#### [REQUIRED ACTION]
Could you write out the lines below exactly, beginning with the first and finishing with the one that contains "Quick Links (77, 1782)"?

#### [SUPPLIED ENTRIES]
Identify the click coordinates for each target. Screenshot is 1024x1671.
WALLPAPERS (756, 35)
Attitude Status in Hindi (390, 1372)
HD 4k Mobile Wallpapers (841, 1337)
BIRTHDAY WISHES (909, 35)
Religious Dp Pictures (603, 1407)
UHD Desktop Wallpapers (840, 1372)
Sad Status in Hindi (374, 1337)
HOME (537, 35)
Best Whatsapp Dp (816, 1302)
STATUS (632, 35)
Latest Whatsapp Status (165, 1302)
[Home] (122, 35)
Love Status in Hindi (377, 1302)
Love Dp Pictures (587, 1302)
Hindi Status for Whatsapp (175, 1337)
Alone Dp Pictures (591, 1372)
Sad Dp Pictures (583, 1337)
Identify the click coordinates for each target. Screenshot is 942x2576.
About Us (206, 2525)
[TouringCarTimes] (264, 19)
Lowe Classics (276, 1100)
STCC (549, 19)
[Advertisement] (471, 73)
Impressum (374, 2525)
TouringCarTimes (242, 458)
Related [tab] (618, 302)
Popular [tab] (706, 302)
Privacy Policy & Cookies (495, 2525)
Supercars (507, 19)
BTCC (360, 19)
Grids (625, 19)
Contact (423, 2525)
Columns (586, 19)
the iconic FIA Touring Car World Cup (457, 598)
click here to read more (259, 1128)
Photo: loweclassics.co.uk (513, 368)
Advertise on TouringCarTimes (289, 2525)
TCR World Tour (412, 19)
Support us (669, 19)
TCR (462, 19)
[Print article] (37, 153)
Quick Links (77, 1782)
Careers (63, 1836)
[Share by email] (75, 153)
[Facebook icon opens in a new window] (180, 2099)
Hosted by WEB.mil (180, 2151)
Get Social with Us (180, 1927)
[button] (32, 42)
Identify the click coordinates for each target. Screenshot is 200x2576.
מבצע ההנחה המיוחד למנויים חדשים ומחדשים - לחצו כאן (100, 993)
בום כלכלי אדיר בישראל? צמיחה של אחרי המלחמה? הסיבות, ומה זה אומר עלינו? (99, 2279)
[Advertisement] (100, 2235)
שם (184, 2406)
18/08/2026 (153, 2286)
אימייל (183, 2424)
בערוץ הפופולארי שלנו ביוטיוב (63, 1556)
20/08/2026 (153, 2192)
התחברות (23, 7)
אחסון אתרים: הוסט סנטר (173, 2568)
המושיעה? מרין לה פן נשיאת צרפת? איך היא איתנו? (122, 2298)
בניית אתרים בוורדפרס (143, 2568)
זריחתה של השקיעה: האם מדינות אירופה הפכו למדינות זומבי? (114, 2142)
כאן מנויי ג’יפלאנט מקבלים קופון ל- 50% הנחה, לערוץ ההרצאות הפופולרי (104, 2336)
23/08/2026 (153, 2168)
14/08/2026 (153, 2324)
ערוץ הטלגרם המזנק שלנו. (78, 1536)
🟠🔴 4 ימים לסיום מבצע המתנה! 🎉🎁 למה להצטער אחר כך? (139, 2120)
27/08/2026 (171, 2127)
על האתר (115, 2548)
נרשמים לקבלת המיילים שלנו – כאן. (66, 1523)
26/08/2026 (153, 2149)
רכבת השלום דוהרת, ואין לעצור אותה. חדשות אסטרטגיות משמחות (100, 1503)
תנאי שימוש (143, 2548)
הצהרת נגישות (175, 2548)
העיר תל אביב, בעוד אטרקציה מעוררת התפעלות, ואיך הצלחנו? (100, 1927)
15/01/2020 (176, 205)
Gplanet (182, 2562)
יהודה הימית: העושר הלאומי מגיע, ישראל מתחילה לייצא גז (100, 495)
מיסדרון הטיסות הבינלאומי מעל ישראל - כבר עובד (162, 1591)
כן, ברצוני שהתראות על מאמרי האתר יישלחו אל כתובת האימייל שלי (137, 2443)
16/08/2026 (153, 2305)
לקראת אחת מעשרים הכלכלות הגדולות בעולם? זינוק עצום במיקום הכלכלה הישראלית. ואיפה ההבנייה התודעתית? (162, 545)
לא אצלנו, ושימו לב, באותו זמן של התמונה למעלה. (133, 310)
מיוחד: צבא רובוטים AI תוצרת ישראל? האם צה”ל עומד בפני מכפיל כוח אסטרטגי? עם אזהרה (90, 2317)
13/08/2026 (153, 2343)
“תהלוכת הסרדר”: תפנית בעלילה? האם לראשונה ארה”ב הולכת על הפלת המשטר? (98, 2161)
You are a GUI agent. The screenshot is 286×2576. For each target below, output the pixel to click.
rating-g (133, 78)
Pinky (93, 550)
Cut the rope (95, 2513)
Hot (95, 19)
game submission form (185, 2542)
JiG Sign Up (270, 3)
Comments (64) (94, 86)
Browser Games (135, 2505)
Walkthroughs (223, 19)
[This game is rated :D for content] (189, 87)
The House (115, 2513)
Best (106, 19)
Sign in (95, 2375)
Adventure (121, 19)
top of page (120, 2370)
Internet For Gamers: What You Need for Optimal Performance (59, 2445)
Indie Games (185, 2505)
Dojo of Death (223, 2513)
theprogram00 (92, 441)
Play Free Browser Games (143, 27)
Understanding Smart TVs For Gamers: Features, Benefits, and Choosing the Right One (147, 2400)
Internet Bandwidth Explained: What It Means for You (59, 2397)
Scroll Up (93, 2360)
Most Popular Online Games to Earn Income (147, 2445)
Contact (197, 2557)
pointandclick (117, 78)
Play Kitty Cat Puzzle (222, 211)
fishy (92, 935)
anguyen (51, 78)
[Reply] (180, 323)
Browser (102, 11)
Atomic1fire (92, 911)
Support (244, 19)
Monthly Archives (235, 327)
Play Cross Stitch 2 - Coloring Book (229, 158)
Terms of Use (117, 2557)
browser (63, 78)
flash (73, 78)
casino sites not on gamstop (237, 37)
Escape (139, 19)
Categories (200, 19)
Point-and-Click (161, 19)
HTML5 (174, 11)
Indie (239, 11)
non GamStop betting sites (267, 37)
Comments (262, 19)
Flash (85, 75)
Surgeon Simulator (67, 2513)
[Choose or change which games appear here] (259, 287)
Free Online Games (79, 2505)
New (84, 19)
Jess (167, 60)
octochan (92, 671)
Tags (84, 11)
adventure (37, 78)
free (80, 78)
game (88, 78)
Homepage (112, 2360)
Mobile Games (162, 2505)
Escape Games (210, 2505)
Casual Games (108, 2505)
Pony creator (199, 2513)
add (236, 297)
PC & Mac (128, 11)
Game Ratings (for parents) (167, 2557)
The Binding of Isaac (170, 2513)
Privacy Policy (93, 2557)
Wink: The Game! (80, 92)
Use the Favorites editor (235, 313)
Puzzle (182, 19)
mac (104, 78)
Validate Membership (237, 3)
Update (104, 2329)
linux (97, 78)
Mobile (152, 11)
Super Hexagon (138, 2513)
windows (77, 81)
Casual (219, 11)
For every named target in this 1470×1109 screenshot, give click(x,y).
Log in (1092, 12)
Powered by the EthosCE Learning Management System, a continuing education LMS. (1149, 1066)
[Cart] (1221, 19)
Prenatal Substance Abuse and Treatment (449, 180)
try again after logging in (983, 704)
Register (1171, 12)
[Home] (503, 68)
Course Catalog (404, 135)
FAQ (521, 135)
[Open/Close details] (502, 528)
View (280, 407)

#### [YOUR SOLUTION]
Identify the click coordinates for each target. Screenshot is 1024x1671.
WALLPAPERS (756, 35)
Attitude Status in Hindi (390, 1372)
HD 4k Mobile Wallpapers (841, 1337)
BIRTHDAY WISHES (909, 35)
Religious Dp Pictures (603, 1407)
UHD Desktop Wallpapers (840, 1372)
Sad Status in Hindi (374, 1337)
HOME (537, 35)
Best Whatsapp Dp (816, 1302)
STATUS (632, 35)
Latest Whatsapp Status (165, 1302)
[Home] (122, 35)
Love Status in Hindi (377, 1302)
Love Dp Pictures (587, 1302)
Hindi Status for Whatsapp (175, 1337)
Alone Dp Pictures (591, 1372)
Sad Dp Pictures (583, 1337)
Identify the click coordinates for each target. Screenshot is 942x2576.
About Us (206, 2525)
[TouringCarTimes] (264, 19)
Lowe Classics (276, 1100)
STCC (549, 19)
[Advertisement] (471, 73)
Impressum (374, 2525)
TouringCarTimes (242, 458)
Related [tab] (618, 302)
Popular [tab] (706, 302)
Privacy Policy & Cookies (495, 2525)
Supercars (507, 19)
BTCC (360, 19)
Grids (625, 19)
Contact (423, 2525)
Columns (586, 19)
the iconic FIA Touring Car World Cup (457, 598)
click here to read more (259, 1128)
Photo: loweclassics.co.uk (513, 368)
Advertise on TouringCarTimes (289, 2525)
TCR World Tour (412, 19)
Support us (669, 19)
TCR (462, 19)
[Print article] (37, 153)
Quick Links (77, 1782)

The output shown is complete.